(Collection entries)
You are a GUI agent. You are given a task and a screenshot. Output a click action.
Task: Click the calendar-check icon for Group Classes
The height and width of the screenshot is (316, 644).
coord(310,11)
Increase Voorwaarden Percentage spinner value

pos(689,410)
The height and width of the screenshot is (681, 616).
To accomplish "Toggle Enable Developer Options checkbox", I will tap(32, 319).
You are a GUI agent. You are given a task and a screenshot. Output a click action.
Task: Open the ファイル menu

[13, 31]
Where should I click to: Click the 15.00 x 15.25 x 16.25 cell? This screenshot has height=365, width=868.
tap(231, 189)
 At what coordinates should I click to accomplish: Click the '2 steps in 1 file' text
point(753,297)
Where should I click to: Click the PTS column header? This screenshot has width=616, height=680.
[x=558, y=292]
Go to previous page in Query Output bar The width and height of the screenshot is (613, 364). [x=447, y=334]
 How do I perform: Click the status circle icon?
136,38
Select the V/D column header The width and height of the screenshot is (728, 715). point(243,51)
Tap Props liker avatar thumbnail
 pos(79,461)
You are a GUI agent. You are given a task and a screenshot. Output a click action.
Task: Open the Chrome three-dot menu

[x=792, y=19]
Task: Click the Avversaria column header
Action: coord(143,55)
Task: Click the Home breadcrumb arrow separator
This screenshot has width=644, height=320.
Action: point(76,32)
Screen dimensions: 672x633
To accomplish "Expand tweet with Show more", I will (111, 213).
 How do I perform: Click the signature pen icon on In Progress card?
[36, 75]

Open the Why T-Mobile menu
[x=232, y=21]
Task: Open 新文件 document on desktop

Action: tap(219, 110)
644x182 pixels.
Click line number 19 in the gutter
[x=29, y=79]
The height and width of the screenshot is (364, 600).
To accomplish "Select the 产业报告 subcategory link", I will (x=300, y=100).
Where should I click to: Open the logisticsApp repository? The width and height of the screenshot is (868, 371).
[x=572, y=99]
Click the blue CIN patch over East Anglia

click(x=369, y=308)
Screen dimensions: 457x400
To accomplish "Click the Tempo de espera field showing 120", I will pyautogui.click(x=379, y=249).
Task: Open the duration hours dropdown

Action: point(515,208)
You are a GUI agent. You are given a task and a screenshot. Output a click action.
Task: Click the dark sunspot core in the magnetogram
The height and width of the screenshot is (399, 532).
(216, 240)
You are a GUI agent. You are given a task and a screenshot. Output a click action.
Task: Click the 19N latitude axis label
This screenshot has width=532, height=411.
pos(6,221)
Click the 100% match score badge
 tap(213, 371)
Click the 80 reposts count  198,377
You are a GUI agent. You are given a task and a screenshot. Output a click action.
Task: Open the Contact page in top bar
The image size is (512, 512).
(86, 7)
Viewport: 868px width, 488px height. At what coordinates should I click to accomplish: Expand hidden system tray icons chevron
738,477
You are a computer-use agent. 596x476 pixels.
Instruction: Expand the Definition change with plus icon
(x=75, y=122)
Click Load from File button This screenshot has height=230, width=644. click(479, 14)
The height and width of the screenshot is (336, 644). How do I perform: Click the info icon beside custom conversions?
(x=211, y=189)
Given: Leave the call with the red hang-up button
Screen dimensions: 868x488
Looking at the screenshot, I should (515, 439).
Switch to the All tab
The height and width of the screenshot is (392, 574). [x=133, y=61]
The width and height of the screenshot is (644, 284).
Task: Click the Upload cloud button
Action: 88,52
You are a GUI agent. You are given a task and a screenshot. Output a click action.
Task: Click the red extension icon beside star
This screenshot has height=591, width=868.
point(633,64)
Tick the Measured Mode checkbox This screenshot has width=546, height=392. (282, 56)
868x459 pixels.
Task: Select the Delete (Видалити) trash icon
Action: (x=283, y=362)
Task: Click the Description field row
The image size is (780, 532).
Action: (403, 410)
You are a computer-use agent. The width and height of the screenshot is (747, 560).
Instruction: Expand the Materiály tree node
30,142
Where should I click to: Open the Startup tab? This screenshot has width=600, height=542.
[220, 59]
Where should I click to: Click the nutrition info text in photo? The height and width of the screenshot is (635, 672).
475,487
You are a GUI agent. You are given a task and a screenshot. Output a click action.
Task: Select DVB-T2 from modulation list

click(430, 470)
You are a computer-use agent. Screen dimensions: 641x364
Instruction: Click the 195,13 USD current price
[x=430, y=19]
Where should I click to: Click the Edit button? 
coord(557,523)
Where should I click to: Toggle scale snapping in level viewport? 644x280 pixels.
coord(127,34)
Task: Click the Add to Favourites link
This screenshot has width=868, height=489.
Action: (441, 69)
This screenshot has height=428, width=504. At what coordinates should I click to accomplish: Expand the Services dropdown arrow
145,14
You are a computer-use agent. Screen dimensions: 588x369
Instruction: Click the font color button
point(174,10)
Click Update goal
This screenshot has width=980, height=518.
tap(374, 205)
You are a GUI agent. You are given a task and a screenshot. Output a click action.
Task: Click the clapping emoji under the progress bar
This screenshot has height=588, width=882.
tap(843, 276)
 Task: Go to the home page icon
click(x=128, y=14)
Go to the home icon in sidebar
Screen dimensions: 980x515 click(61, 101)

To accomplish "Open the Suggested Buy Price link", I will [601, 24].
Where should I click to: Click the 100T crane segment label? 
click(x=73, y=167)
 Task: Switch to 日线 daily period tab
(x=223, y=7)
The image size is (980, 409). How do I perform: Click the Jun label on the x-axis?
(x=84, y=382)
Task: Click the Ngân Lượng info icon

#### [What is being asked]
Pull every line holding "field" out of the records.

#### [Result of the task]
To accomplish "Click the Tempo de espera field showing 120", I will pyautogui.click(x=379, y=249).
Task: Click the Description field row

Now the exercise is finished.